Psychoanalysis is rooted in the notion that individuals are often unaware of some or all of the factors that determine their emotional wellbeing and mental health. Psychoanalysis is the process of deducing what these factors might be, and recognizing how they are affecting current troubles, difficulties in relationships, and assessing how they may have changed over an individual's lifetime. All of these efforts are made in order to help the individual live a healthier, happier and more successful life.
A psychoanalyst who practices psychoanalysis is not regulated by any legal regulations or federal law. Psychoanalysts may provide other credentials, such as endorsement by the American Psychoanalysis Association, or training and certification in psychoanalysis from an otherwise reputable university or institution. But none of that verification or assurances are required by either the patient or practitioner in order to legally undergo psychoanalysis treatment (Psychology Today).

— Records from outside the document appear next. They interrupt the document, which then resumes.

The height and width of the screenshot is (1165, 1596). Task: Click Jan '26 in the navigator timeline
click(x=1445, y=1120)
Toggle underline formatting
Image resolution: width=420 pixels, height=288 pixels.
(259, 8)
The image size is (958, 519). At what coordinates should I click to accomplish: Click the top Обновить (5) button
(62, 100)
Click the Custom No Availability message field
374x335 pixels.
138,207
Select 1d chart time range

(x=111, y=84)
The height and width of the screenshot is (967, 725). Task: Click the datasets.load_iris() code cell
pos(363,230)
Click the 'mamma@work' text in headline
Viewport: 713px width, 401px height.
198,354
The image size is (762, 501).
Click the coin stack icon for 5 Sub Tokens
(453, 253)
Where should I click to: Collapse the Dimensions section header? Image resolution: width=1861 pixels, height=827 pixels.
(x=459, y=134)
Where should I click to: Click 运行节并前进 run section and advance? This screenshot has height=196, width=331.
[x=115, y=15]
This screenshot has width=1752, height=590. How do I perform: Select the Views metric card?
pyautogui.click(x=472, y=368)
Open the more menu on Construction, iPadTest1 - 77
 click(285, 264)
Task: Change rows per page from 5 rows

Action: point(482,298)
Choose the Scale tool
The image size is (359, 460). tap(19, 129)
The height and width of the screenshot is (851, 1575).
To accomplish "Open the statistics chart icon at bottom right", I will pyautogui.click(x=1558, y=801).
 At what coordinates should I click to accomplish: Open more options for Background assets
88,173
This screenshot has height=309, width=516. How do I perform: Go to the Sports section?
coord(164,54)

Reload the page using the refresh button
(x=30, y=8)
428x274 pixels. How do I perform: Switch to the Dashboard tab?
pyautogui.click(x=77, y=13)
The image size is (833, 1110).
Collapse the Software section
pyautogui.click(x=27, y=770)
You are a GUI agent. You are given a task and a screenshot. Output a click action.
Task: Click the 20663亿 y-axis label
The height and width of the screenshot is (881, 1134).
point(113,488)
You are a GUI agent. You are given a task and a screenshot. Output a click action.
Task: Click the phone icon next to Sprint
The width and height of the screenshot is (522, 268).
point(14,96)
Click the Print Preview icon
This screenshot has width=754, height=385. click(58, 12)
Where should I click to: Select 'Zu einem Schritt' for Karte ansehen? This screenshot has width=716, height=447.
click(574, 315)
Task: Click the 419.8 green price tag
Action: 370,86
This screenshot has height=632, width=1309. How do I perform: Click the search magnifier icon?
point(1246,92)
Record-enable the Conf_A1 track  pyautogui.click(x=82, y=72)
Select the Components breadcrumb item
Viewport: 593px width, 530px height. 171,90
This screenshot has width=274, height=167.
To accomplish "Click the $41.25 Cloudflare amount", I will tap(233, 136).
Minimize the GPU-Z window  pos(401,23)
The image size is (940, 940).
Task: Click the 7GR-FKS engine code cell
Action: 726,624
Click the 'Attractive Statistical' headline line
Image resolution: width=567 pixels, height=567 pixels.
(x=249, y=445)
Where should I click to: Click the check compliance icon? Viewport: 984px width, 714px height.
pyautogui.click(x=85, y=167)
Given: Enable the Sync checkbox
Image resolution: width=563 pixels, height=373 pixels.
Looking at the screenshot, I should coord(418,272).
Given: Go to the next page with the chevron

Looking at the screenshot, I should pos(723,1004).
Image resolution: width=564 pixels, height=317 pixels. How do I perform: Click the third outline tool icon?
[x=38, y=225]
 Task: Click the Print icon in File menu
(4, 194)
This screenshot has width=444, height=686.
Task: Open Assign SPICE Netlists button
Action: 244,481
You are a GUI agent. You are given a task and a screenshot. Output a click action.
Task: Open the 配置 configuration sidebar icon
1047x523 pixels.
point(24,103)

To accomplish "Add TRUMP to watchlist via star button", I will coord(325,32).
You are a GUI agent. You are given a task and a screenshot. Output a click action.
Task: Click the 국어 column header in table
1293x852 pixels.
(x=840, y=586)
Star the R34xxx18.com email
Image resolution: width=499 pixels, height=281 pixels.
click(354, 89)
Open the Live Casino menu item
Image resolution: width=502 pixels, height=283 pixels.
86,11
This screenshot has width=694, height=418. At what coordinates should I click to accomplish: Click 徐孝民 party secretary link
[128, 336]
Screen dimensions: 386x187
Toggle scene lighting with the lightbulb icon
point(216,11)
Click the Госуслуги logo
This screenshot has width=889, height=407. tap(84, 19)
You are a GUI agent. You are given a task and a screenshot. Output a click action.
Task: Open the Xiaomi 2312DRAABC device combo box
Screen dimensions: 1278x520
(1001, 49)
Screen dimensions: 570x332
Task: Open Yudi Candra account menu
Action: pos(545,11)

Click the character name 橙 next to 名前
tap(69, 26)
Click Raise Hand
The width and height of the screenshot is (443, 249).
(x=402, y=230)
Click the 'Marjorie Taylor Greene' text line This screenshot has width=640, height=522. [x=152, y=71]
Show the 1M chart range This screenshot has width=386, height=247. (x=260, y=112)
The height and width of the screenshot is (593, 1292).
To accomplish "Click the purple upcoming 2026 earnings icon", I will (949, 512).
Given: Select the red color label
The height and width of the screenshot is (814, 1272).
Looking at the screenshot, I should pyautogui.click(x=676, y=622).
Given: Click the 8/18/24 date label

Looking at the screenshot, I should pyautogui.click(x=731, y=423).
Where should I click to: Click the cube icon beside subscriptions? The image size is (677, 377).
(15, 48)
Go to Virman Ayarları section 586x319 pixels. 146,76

Psychoanalysis normally consists of a patient visiting a psychoanalyst's office four or five times per week and sharing all that is on their mind while the psychoanalyst listens. The psychoanalyst listens in for patterns to emerge from listening to a relatively large volume of unfiltered thoughts, and then comments to the patient on the themes noticed up to that the point. Conversations which includes corrections, rejections, and refinements will then emerge between the psychoanalyst and the patient, who then continue unfiltered sharing and listening. The psychoanalyst aims to eventually developed a refined understanding of the unknown or unconscious factors affecting their patient's behaviors and emotions, which when accurately conveyed to the patient in terms of both origin and impact, allow the patient to consciously and mindfully navigate their life to achieve a desired outcome, i.e. fewer arguments with a spouse, shorter bouts of depression, etc.